Само побережье представляет из себя сплошную галерею: художники и прочие разножанровые умельцы наперебой предлагают свой товар и свои услуги. Желающих немало. Здесь же происходят сделки по продаже монет, злата-серебра, советских воинских наград, значков и часов с символами утихающей в Союзе перестройки. Исторический момент заставляет «крутиться», да и народ в Золотых Песках настроен благодушно.
Вечером, когда отдыхающие внимательно следили за перипетиями встречи Аргентина-Бразилия, появилась печальная фигура Вальдемара. Часть денег, любезно предоставленная мной на мелкие расходы, ушла на угощение ресторанным кофе галицийских женщин. Пришлось предложить компаньону с утра поиграть на флейте на пляже. Позже выяснилось, что отдыхающие внимательно внимали Вальдемару на полупустом берегу, но денег не давали. Это было нехорошо с их стороны.

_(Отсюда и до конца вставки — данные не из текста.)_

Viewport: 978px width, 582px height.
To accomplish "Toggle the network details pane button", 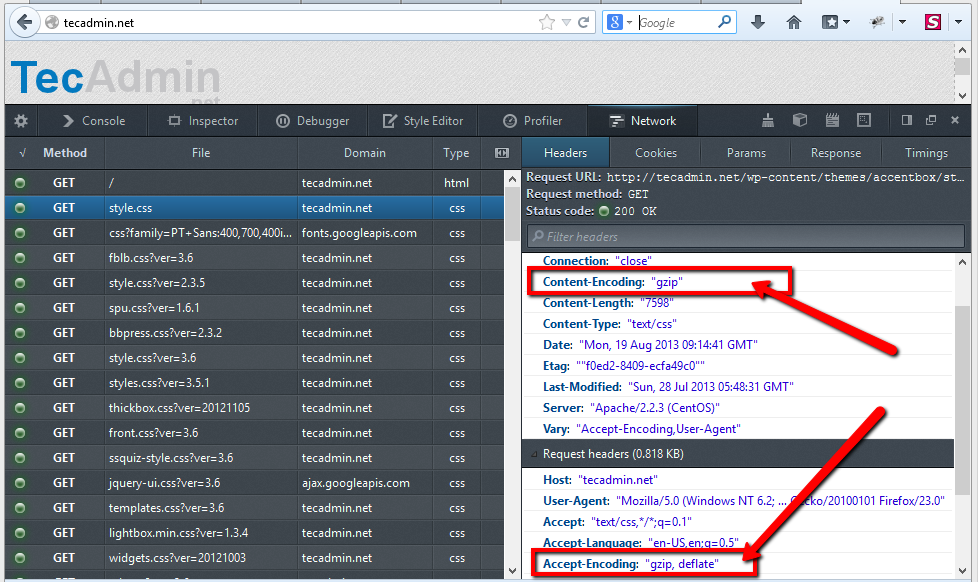I will [502, 153].
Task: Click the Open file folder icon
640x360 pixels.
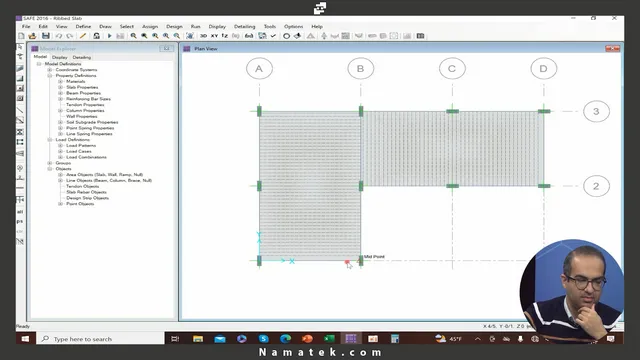Action: (x=32, y=36)
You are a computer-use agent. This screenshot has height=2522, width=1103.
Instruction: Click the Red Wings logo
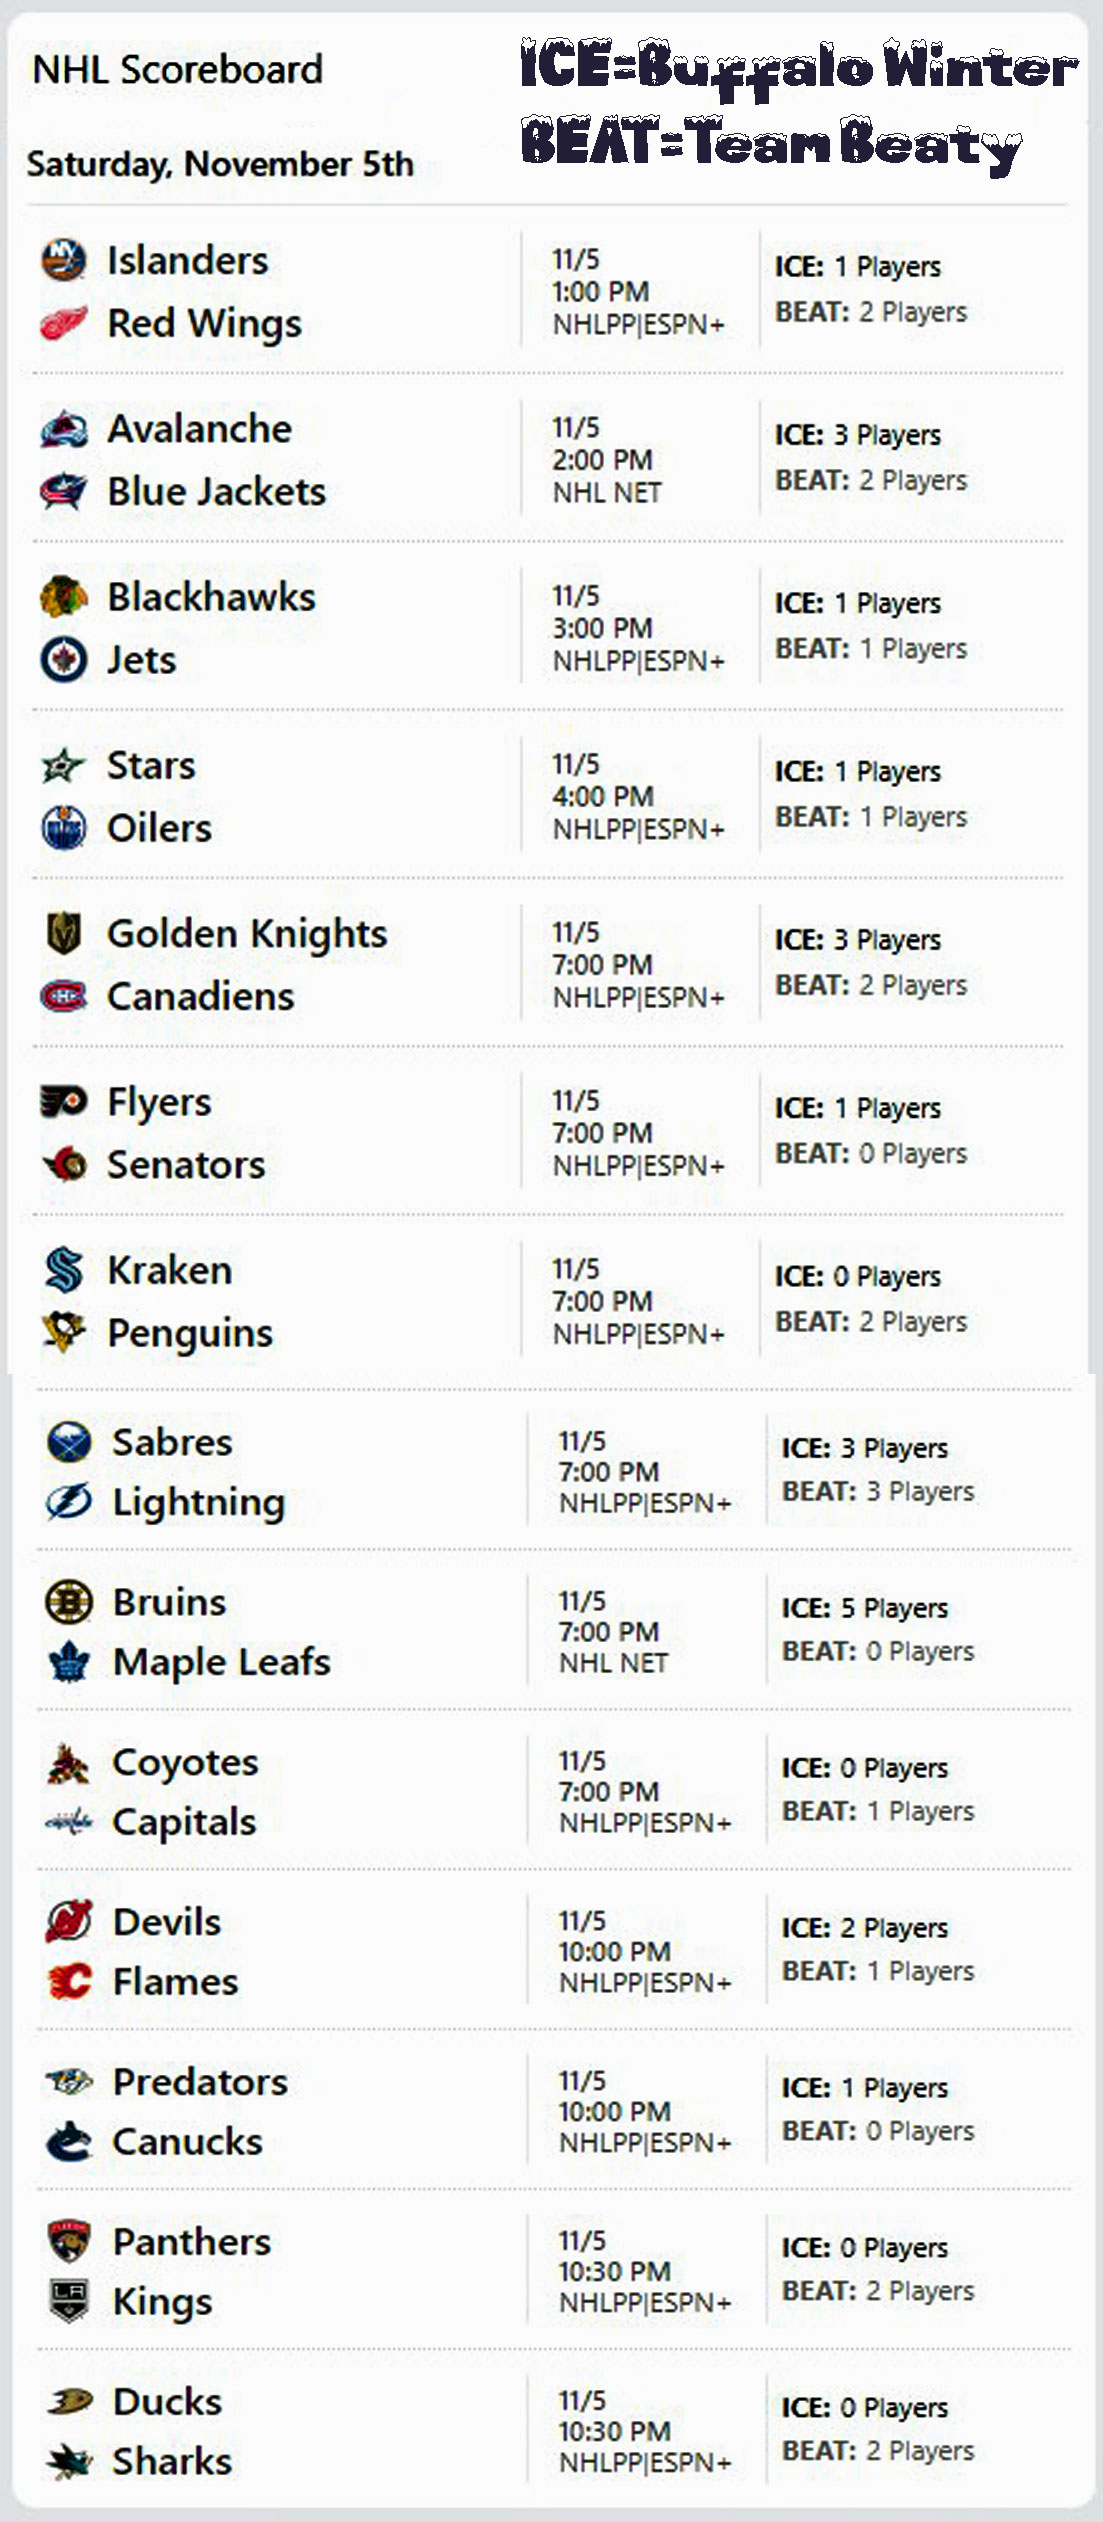pos(63,324)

Поздно вечером, когда народ кушал спиртное, удалось все левы обменять на доллары. Высоченный болгарин, привезший сверкающие новизной купюры, очень интересовался жизнью простых советских людей. Пришлось навешать ему лапши на уши, но так ни одной слезинки в его карих глазах и не появилось. Более того, он заявил, что мы давно «прозевали момент», и нам все это еще выйдет боком. (Что ж, сейчас все это почувствовали на себе).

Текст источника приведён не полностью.